Bi-directional Neural interface for Prosthetic Control

Bioelectronic medicine is a growing field that uses electrical devices to provide therapeutic effects. This allows for the treatment of conditions that can be intractable to drugs, or require a therapy with a high level of spatial specificity. For example, up to a third of people with epilepsy will develop refractory epilepsy, where anti-epileptic drugs don't work to sufficiently control seizures.

For these people, bioelectronic medicines that use electrical stimulation targeted to the focal region of the epileptic activity have been shown to reduce or terminate seizures at onset, and represent a potential treatment for their condition.

As the field of bioelectronic medicine has developed, so has our understanding of the workings of the nervous system. This increase in understanding has made it possible to closely integrate computer systems with the nervous system, providing a path to creating new technologies based on these brain-computer interfaces (BCIs). A key focus for medical BCIs has been in providing prosthetic devices - machines that supplement or replace natural capabilities lost to disease or injury - for those with damage to the peripheral nervous system (PNS).

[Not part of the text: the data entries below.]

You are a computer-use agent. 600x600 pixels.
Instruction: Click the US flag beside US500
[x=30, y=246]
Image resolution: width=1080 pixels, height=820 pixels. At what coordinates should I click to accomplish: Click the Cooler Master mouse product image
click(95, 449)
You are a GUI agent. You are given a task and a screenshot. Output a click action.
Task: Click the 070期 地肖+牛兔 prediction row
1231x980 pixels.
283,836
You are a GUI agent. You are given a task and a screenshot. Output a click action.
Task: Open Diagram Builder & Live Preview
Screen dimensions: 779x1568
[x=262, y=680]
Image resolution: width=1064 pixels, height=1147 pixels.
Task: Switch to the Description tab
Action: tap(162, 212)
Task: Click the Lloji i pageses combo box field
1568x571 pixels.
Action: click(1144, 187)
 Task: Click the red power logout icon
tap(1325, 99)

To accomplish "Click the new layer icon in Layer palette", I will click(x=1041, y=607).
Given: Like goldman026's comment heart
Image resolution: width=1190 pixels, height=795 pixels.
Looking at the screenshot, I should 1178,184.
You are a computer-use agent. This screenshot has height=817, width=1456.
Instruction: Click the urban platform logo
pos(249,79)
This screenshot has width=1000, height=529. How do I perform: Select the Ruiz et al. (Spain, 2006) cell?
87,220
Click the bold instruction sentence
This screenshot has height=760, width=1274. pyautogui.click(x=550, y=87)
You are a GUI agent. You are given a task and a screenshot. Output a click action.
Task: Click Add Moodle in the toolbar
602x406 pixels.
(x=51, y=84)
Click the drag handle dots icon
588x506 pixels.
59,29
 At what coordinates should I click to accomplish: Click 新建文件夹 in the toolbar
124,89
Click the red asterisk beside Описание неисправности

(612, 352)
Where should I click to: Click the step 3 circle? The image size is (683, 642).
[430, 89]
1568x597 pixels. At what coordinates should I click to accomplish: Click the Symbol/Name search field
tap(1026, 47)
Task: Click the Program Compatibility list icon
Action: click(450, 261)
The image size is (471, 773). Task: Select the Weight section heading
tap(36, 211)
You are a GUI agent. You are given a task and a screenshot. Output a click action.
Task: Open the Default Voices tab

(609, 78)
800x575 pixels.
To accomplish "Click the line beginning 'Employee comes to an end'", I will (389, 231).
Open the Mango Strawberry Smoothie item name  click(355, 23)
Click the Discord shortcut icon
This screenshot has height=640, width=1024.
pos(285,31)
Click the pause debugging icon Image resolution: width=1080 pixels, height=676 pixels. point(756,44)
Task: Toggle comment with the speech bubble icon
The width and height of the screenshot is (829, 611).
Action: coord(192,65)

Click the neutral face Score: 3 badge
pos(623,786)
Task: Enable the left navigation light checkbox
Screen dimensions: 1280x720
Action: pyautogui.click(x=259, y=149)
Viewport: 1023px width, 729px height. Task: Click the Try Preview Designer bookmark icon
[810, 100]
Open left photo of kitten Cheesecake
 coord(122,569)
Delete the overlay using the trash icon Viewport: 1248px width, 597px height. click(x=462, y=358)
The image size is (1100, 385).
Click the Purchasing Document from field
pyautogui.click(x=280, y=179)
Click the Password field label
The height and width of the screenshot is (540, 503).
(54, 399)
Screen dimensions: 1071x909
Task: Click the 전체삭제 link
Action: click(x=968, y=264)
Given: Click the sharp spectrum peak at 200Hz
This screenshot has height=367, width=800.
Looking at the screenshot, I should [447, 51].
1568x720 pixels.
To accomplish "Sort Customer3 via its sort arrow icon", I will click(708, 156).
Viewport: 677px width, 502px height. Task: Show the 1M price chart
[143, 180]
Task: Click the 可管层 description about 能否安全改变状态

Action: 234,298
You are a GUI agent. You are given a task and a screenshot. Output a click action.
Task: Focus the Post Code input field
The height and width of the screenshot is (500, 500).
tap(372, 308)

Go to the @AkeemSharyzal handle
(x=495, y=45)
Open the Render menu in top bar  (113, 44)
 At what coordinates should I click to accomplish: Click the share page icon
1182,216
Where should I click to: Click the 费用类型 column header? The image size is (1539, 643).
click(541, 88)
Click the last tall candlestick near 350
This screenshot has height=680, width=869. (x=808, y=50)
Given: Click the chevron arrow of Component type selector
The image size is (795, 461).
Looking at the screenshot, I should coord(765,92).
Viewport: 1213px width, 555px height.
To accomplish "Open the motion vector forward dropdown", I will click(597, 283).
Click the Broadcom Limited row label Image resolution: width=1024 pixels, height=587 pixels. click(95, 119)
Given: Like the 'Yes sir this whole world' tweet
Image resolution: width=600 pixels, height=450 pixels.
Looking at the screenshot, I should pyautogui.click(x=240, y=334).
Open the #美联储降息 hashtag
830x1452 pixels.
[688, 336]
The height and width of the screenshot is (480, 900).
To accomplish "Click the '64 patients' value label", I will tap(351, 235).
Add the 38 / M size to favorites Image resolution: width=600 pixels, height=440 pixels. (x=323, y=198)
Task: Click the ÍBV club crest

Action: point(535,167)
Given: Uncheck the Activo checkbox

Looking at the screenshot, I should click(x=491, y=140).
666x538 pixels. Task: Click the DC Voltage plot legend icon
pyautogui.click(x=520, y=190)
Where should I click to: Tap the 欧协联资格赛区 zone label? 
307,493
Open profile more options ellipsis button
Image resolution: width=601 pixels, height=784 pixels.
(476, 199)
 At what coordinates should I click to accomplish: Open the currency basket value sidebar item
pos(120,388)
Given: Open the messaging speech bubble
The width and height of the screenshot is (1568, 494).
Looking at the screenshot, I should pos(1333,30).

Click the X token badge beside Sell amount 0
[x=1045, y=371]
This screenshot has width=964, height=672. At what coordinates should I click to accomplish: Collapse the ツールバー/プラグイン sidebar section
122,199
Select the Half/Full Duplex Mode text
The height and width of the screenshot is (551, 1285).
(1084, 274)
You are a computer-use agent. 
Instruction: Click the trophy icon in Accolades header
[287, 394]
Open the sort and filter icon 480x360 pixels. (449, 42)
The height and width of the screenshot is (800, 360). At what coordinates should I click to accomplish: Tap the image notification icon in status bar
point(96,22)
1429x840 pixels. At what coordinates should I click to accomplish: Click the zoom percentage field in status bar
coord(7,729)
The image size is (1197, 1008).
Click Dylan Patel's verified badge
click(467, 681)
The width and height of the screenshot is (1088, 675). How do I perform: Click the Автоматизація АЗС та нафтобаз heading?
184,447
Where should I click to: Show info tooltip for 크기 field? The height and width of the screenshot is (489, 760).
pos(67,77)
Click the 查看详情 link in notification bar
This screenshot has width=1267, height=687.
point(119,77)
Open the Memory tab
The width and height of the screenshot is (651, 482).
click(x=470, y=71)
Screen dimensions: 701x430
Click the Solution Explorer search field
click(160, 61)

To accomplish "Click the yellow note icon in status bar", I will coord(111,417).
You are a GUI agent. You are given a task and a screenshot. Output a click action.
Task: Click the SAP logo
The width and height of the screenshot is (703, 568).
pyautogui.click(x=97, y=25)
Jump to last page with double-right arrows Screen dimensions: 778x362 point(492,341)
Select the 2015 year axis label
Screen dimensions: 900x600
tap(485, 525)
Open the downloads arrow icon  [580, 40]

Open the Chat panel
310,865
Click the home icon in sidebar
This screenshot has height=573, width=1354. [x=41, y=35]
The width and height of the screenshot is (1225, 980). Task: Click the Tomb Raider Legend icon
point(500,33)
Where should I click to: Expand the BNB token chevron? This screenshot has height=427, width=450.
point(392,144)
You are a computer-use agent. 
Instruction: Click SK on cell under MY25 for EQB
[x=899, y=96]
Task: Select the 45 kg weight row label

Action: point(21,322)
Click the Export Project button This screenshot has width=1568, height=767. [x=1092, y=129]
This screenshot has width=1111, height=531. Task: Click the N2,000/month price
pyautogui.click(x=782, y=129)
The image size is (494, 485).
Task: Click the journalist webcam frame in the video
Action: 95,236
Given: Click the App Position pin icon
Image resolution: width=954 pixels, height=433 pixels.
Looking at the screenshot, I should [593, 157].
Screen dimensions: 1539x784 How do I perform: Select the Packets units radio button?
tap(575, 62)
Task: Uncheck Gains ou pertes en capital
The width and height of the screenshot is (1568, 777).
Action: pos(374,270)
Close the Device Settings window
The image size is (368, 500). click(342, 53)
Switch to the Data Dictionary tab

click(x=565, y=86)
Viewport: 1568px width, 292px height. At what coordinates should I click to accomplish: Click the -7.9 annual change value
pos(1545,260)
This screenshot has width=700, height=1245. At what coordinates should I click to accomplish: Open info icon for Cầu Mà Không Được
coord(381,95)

In cases such as spinal cord injury or loss of a limb, a BCI could allow for the complete restoration of that person's physical capacity and quality of life.

This PhD project is focussed on creating and analysing a PNS-BCI to be implanted into the arm, capable of full bi-directional communication. In essence, such a device would be able to detect nervous signals sent to the limb by the brain and use those to control another device, such as a prosthetic arm; it could then also use sensor data from the device to stimulate the nerves in turn, allowing the user to experience from the arm the sensations that would come from a natural limb.

A major issue faced by users of current hand and arm prosthetics, which are designed only with control in mind and so lack sensory feedback, is "embodying" the artificial limb - the sense of the limb being a part of their body. Current control systems that use skin-level muscle activity recordings are also unable to provide dexterity close to a natural limb, with prosthetics limited to a small number of pre-set hand postures.

Between these two problems, many users of hand and arm prosthetics end up desisting in their use, with most citing frustration with the capabilities of the prosthetic as a reason for abandoning it. If the prosthetic could be fully integrated into the nervous system through a BCI, as outlined above, these issues could be solved to allow for a much greater quality of life for amputees.

The research questions for this project are: 1. Can electrical stimulation produce the sensations of touch and proprioception? 2. Can the activity of the motor neurones be decoded to classify what action the user wants to perform? 3. Can a non-invasive electrode, such as a cuff electrode, selectively stimulate specific fascicles within the nerve?

4. How do different stimulation parameters affect both the acute behaviour and chronic health of nerves implanted with electrodes?

These research questions will be answered by using a combination of simulations, ex vivo and in vivo tests to quantify the behaviour of different device designs and operational parameters. No research or available device to date provides full bi-directional communication in a BCI; achieving this would represent a significant step towards fully functional restoration for people with limb loss.

This research project aligns strongly with the EPRSC's research interests in Assistive Technology, Biological Informatics and Clinical Technologies.